Leer
hoy a Maquiavelo/Ramin Jahanbegloo, filósofo iraní, es catedrático de Ciencias Políticas en la Universidad de Toronto.
Traducción de María Luisa Rodríguez Tapia.
Publicado en El
País | 1 de enero de 2014
El
libro más famoso de Maquiavelo, El príncipe, fue escrito hace exactamente 500
años, y desde entonces ha inspirado a dirigentes políticos de todo el mundo. El
libro se incluyó en el Índice de libros prohibidos de 1559 y a su autor le
denominaron “El malvado Maquiavelo”. La ira no se ha disipado con el tiempo.
Pero lo que conviene preguntarse es: ¿Por qué molestarse hoy en leer a
Maquiavelo? ¿Por qué leer El príncipe o Los discursos? Una respuesta fácil es que
Maquiavelo es el fundador de la filosofía política moderna. Otra es que es el
primer teórico político de un mundo desencantado en el que el individuo está
solo, sin Dios, sin más motivos ni propósitos que los que le proporciona su
propia subjetividad.

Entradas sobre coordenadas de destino
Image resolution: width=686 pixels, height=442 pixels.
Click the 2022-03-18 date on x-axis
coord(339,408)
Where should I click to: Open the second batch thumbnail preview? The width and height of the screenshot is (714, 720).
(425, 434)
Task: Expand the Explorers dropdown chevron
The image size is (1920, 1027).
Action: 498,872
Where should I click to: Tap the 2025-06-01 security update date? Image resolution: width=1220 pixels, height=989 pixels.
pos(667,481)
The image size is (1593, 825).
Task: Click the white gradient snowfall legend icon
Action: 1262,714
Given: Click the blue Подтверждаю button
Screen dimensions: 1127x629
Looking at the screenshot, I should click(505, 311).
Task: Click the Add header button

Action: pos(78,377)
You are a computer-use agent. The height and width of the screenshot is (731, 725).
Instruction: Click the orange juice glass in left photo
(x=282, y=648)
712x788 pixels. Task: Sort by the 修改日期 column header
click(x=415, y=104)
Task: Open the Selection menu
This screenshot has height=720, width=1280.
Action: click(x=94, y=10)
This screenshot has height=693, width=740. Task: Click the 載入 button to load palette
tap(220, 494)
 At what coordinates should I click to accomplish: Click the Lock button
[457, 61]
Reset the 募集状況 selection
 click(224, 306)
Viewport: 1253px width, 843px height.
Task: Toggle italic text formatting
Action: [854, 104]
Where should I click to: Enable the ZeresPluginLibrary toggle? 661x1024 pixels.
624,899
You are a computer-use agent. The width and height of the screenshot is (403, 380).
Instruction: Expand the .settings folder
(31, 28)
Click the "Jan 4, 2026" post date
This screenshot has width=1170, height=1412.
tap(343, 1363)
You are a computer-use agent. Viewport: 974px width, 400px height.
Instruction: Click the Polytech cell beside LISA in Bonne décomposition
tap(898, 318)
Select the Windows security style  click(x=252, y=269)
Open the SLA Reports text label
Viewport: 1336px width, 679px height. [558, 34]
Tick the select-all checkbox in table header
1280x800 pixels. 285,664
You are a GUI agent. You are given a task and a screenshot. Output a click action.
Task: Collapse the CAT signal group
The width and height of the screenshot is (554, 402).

Tareas propuestas
#1 Según el texto sobre Maquiavelo, ¿en qué lista se incluyó El príncipe y en qué año?
#2 Indica si cada afirmación concuerda con el texto sobre Maquiavelo y cita las palabras que lo deciden: (a) El príncipe se escribió hace exactamente 500 años. (b) Con el tiempo, la ira contra Maquiavelo se ha disipado. (c) Ramin Jahanbegloo es catedrático de Ciencias Políticas en la Universidad de Toronto.
#3 Prosigue el texto sobre Maquiavelo a partir de su última frase.
Los datos son un material aparte del texto sobre Maquiavelo.

Respuestas
#1 Se incluyó en el Índice de libros prohibidos de 1559.

#2
(a) Sí: "fue escrito hace exactamente 500 años".
(b) No: "La ira no se ha disipado con el tiempo."
(c) Sí: "es catedrático de Ciencias Políticas en la Universidad de Toronto".

#3
Esto
se aproxima tal vez más a nuestras preocupaciones en el mundo actual. Lo más
relevante para nosotros en el pensamiento de Maquiavelo es no solo su nueva
ciencia del arte de gobernar, sino lo que podríamos llamar el “Maquiavelo
antimaquiavélico”. Precisamente ahí es donde debería comenzar una lectura no
maquiavélica de Maquiavelo. Maquiavelo no era maquiavélico, y los maquiavélicos
no son lectores intensos ni perspicaces de Maquiavelo. Por supuesto, es difícil
no juzgar su figura a través de la obra de una larga línea de comentaristas o
atribuirle las teorías a las que se ha recurrido posteriormente para explicar
su pensamiento. Es esencial descubrir en qué consiste exactamente su genio y en
qué se asemeja su actitud a la nuestra en relación con nuestras pasiones
políticas. Maquiavelo es nuestro, sin duda. Sus palabras no pasan de largo, ni
proceden de otra época y otra cultura. Nos desafía desde nuestro propio mundo,
y ese reto que plantea es total.
En
realidad, lo que pone de relieve el análisis de Maquiavelo es la condición
política en sí misma. Si los seres humanos dejaran de ignorar el papel de la
Fortuna en sus asuntos y reconocieran sus limitaciones a la hora de establecer
instituciones políticas y blindarse contra los caprichos del tiempo y el azar, podrían
entrar en la vida política animados por un espíritu cívico. La política se
orienta hacia la acción, y, para que la acción sea posible, los hombres deben
desempeñar su papel. Es posible empezar de nuevo siempre que los seres humanos
actúen unidos y en política, y esa es la convicción más profunda de Maquiavelo.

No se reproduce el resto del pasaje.